Partout en Europe, c’est l’alarme. L’UE subit un décrochage industriel face à la Chine : production manufacturière chinoise à environ 30% du total mondial, contre 15% pour l’UE, excédents chinois massifs (2,5% PIB mondial). Face à cette « deuxième vague chinoise » d’exportations massives qui menacent son industrie manufacturière, pas seulement laborieuse mais aussi innovante, l’UE panique – mais reste paralysée.
- Confrontée à une baisse de la demande intérieure chinoise, la Chine intensifie ses livraisons vers l’UE, augmentant les importations dans des secteurs clés comme l’électronique, les véhicules électriques, l’énergie et l’acier.
- Des voix, dont celle de Mario Draghi, alertent sur une possible destruction du tissu industriel européen si l’UE n’adapte pas rapidement ses politiques commerciales et industrielles.

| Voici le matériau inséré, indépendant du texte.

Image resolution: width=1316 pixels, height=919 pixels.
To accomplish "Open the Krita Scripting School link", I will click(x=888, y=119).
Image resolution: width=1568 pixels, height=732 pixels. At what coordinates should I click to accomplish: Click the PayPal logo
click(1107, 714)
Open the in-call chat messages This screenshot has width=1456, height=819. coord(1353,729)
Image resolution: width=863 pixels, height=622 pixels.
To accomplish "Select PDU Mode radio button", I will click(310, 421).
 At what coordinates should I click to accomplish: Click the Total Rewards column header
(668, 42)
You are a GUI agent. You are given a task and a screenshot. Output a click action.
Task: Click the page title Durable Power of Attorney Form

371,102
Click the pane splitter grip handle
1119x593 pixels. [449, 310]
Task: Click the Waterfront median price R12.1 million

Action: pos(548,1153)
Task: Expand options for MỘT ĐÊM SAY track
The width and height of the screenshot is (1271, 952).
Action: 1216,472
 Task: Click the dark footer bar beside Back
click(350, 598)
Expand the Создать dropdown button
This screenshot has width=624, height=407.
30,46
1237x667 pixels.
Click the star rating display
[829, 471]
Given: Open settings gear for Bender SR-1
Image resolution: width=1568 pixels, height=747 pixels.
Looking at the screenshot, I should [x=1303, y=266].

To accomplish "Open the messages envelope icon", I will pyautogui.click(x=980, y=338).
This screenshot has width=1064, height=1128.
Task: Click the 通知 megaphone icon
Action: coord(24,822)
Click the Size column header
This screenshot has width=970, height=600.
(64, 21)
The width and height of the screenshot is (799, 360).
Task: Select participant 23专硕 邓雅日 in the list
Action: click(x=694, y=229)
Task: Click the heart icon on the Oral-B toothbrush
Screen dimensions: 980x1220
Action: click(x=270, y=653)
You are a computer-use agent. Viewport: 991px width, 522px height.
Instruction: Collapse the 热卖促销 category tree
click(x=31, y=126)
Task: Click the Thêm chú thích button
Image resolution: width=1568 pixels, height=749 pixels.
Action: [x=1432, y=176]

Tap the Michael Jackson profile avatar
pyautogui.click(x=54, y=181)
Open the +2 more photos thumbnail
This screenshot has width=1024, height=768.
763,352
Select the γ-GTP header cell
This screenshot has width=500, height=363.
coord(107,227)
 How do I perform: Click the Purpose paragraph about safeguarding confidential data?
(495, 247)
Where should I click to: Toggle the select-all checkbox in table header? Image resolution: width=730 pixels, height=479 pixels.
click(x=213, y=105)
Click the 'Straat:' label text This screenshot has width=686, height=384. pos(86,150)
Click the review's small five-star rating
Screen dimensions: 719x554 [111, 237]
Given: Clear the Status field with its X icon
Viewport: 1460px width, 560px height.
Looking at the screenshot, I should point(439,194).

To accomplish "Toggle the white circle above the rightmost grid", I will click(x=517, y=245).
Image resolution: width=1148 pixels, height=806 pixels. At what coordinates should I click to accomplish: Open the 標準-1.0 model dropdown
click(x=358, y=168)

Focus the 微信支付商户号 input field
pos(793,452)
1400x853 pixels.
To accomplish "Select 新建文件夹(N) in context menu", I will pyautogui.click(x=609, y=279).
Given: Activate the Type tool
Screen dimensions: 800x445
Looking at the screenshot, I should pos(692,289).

- En France, le Haut-Commissariat à la Stratégie et au Plan a, pour la première fois, documenté l’ampleur du choc auquel l’industrie européenne est confrontée.
- Dans son rapport publié mi-février, il souligne qu’en quelques années, la montée industrielle de la Chine n’est plus un simple phénomène sectoriel, limité à certains segments à faible valeur ajoutée.
- Elle constitue une menace systémique pour l’ensemble du tissu productif européen.
- Cette transformation rapide repose sur des capacités industrielles massives, un soutien public structuré, et l’intégration croissante de technologies stratégiques, notamment l’intelligence artificielle, qui renforce encore l’avance et la compétitivité de la Chine.